* [WHAT NEEDS TO BE DONE]: The line that contains "Screen dimensions: 1024x493" marks the start. Please set it down, with every later line of the data, exactly and without pictures.
★ ★ ★ ★ ★ ★ ★
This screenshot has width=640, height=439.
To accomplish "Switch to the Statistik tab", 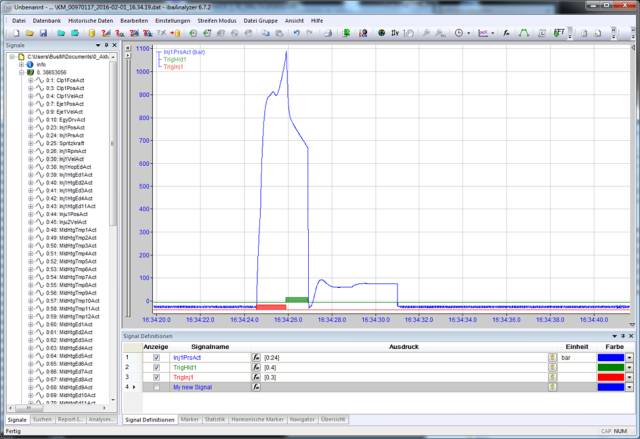I will [216, 419].
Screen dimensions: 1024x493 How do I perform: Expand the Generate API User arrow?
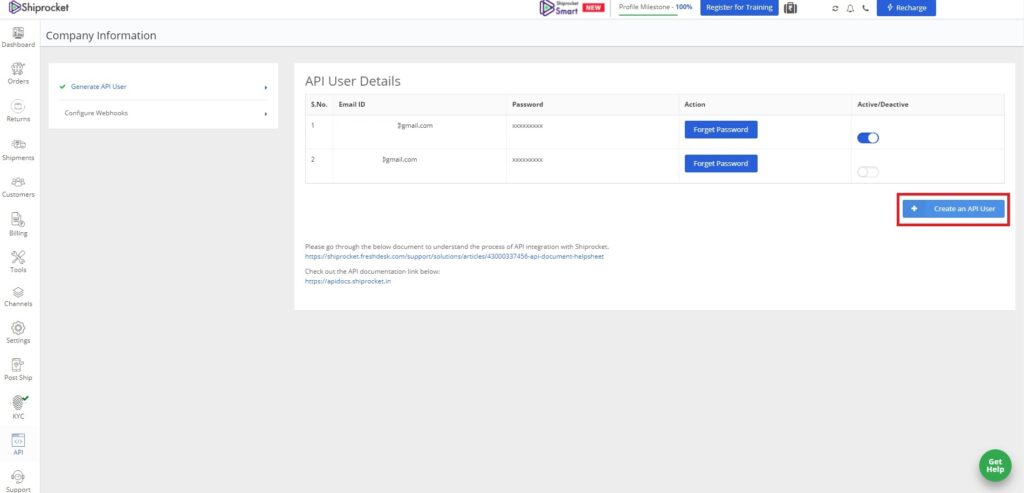266,87
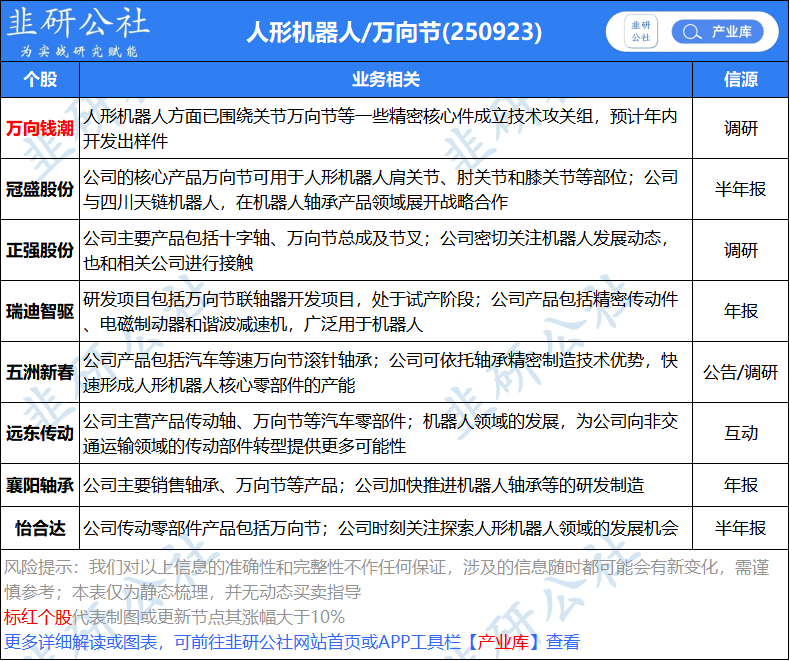The image size is (790, 661).
Task: Click the 韭研公社 logo in top-left corner
Action: [x=78, y=31]
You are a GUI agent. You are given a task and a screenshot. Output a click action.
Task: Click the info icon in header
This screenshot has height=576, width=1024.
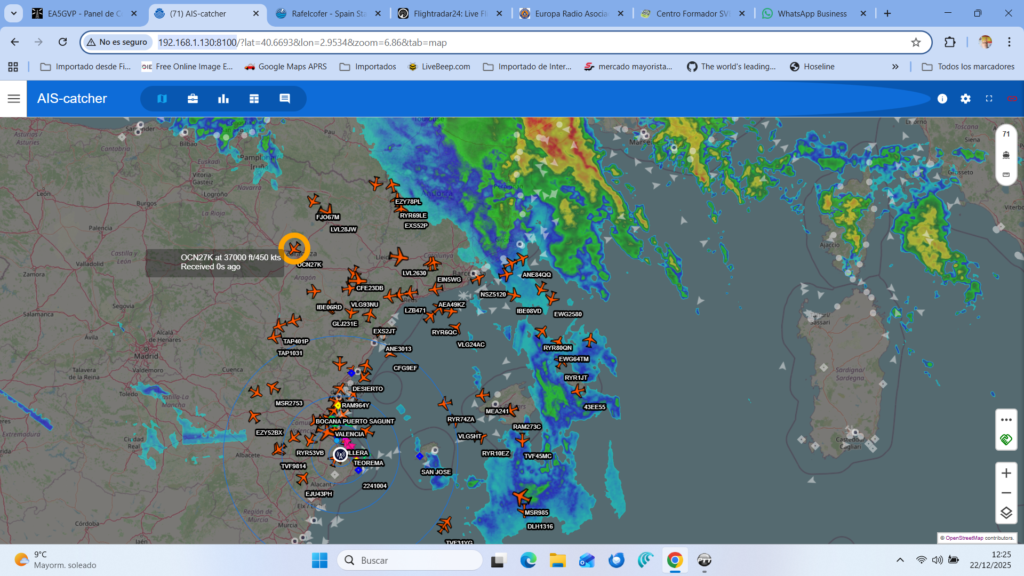point(942,99)
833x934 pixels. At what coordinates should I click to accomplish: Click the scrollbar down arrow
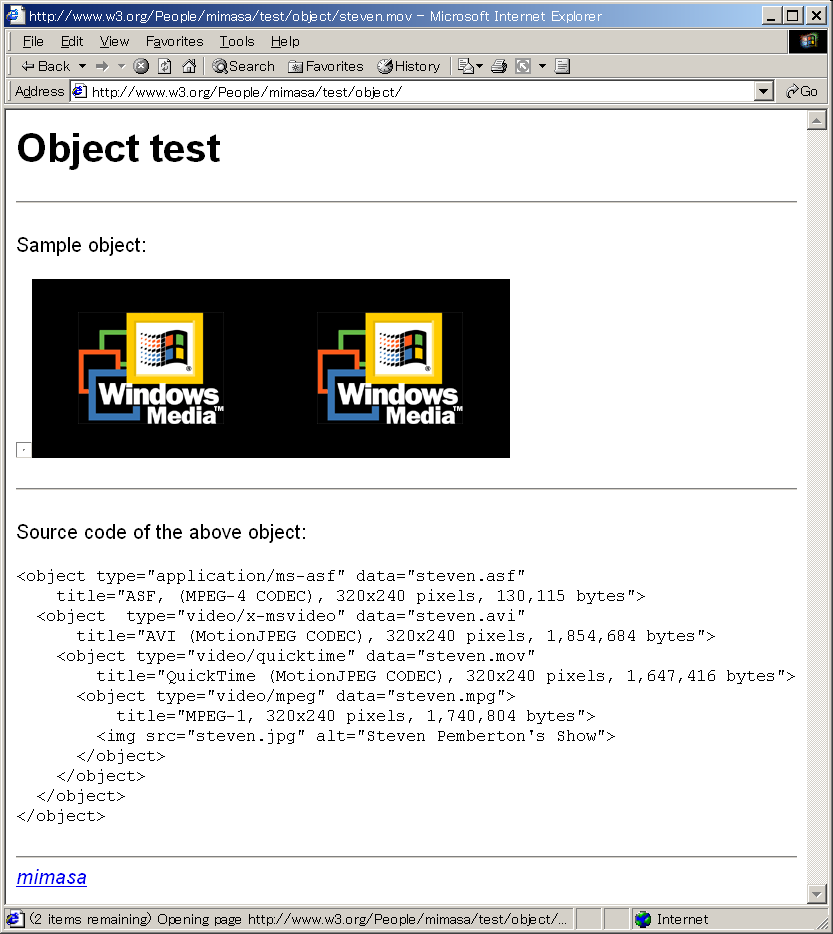tap(816, 894)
★ ★ ★ ★ ★ ★ ★
* [COMPLETED TASK]:
Screen dimensions: 1024x493 How do I perform: Expand the Generate API User arrow?
266,87
The image size is (790, 661).
Task: Click the 韭研公社 logo in top-left corner
Action: [x=78, y=31]
You are a GUI agent. You are given a task and a screenshot. Output a click action.
Task: Click the info icon in header
This screenshot has height=576, width=1024.
point(942,99)
833x934 pixels. At what coordinates should I click to accomplish: Click the scrollbar down arrow
tap(816, 894)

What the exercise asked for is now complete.